### Supplied material

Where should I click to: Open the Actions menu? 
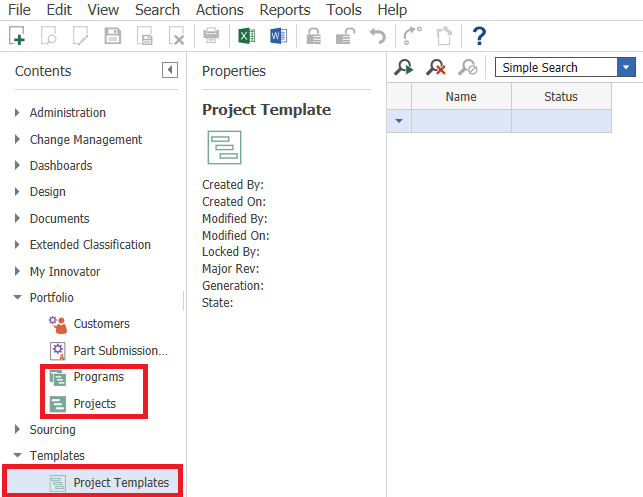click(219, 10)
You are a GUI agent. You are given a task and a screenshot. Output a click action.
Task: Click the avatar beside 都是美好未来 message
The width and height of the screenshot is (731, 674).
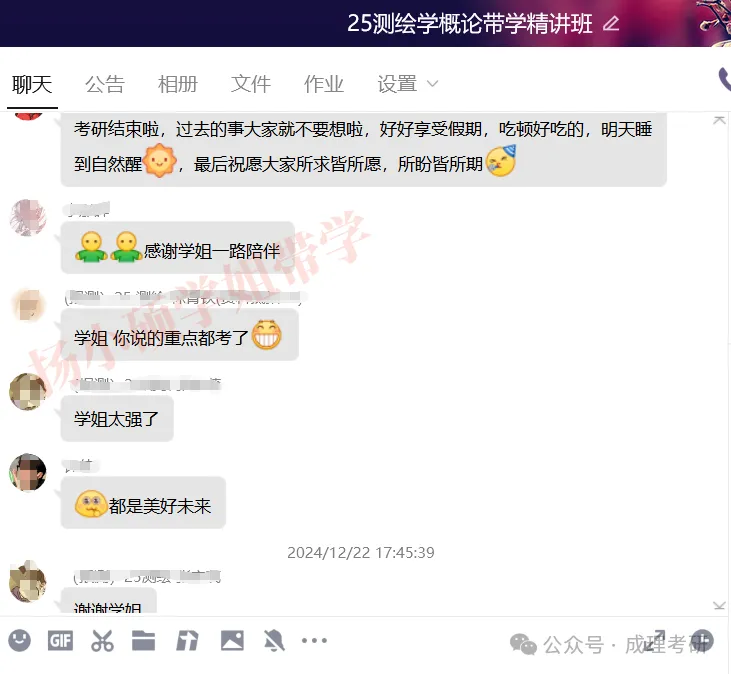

######

Of the lines in the listing, some hold the word "screenshot". Report how many, and only that.

2